The Karachi Port Trust (KPT) () is a Pakistani federal government agency under the administrative control of the Federal Maritime Secretary that oversees the operations of the Port of Karachi, one of South Asia's largest and busiest deep-water seaports which handles about 60% of the nation's cargo. The agency is headquartered at the colonial-era Karachi Port Trust Building.

Between 1880 and 1887, the port was administered by the Karachi Harbour Board. The Karachi Port Trust was then established by the Act IV of 1886, effective from 1 April 1887.

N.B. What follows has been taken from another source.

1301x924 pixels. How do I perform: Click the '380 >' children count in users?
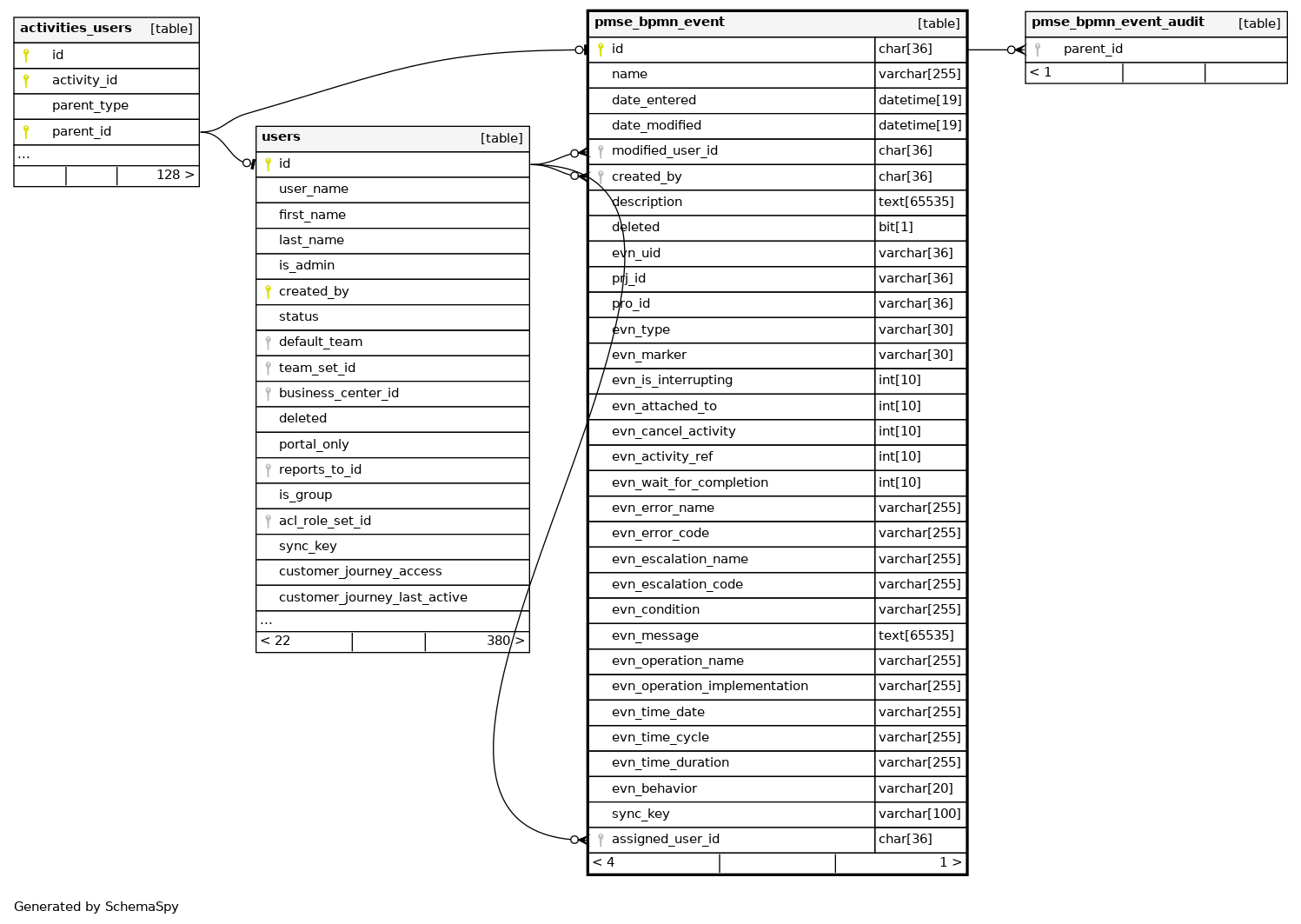[x=504, y=641]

The Karachi Port is administered by a board of trustees of the Karachi Port Trust, composed of the chairman and 10 trustees. The chairman, who is appointed by the Federal Government, is also the chief executive. The current chairman is Nadir Mumtaz Warraich. The chairman is assisted by six general managers. Around 4748 workers and 315 officers are employed in KPT.

References

 A Short History of Karachi Port, M. Adil Qureshi, Education Officer, KPT

External links

 Karachi Port Trust - Official site

Pakistan federal departments and agencies
Port of Karachi
Water transport in Pakistan
Buildings and structures in Karachi
British colonial architecture
British colonial architecture in India
Government agencies established in 1887
Ministry of Maritime Affairs (Pakistan)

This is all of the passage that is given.